Oldfield House Residential Care Home is a ‘care home’. People in care homes receive accommodation and nursing or personal care as a single package under one contractual agreement. Care Quality Commission (CQC) regulates both the premises and the care provided, and both were looked at during this inspection.
The service was managed by a registered manager. A registered manager is a person who has registered with the CQC to manage the service. Like registered providers, they are 'registered persons.' Registered persons have legal responsibility for meeting the requirements in the Health and Social Care Act 2008 and associated Regulations about how the service is run.
At our last inspection of 10 and 11 July 2017 we found breaches of Regulations 10, 12 and 17 of the Health and Social Care Act 2008 (Regulated Activities) Regulations 2014 in respect of privacy and dignity, safe management of medicines and storage of confidential information.
Following the last inspection, we asked the provider to complete an action plan to show what they would do and by when to improve the key questions, is the service safe, Is the service caring, Is the service well-led, to at least good. We checked the action plan had been followed during this inspection and found significant improvements had been made; we have rated this service as Good overall.
The registered manager had considered risks that people presented with.

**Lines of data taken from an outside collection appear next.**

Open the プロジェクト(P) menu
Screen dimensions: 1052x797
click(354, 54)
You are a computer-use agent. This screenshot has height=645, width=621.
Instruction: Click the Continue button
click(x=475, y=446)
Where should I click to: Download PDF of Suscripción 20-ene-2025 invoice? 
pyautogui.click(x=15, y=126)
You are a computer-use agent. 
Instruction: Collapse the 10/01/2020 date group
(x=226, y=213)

We found risk assessments were in place in relation to skin integrity, mobility, falls and nutrition. These provided guidance to staff on managing risks.
Equipment that was available throughout the service, such as, hoists, stand aids, walking frames and wheelchairs, had been maintained and serviced regularly to ensure they were safe for use.

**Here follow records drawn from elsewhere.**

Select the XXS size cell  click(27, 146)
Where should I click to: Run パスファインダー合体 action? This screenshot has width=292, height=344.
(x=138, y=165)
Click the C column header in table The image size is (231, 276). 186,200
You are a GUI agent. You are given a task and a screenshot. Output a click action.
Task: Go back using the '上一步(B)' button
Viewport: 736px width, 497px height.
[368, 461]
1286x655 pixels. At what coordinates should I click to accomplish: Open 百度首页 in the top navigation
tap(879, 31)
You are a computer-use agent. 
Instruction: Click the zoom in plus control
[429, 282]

All the people we spoke with who used the service and staff members, told us there were sufficient staff on duty every day. We observed throughout our inspection that staff were not rushed and had time to sit and chat with people.
People were supported to have maximum choice and control of their lives and staff supported them in the least restrictive way possible; the policies and systems in the service supported this practice.
Staff told us, and records we looked at showed, that staff undertook an induction when they commenced employment within the service. Training records showed that staff had access to many different courses.
We saw the registered manager worked well with other healthcare professionals and services when people were moving into the home. Records evidenced that GP’s, district nurses, podiatrists and other health care professionals were contacted to meet people’s health care needs.
All the people we spoke with were very complimentary about the meals in the service. We saw people were given plenty of choices over the meals they had. Those who required support with eating their meals were supported in a sensitive manner.
During the inspection, we observed staff interacted with people in a sensitive, respectful and caring manner. We saw staff lowered their tone if they were speaking about a personal issue with someone, would bend down to the same eye level as the person they were speaking to and allowed people the time to express themselves.
Care plans we looked at were person centred. These were detailed to meet people’s needs and to direct staff. We saw people were involved in the development and review of these.
Records we looked at showed that the registered manager continuously sought ways to improve the service.
Policies and procedures were in place to guide staff in their roles. We saw these had been reviewed and necessary updates made.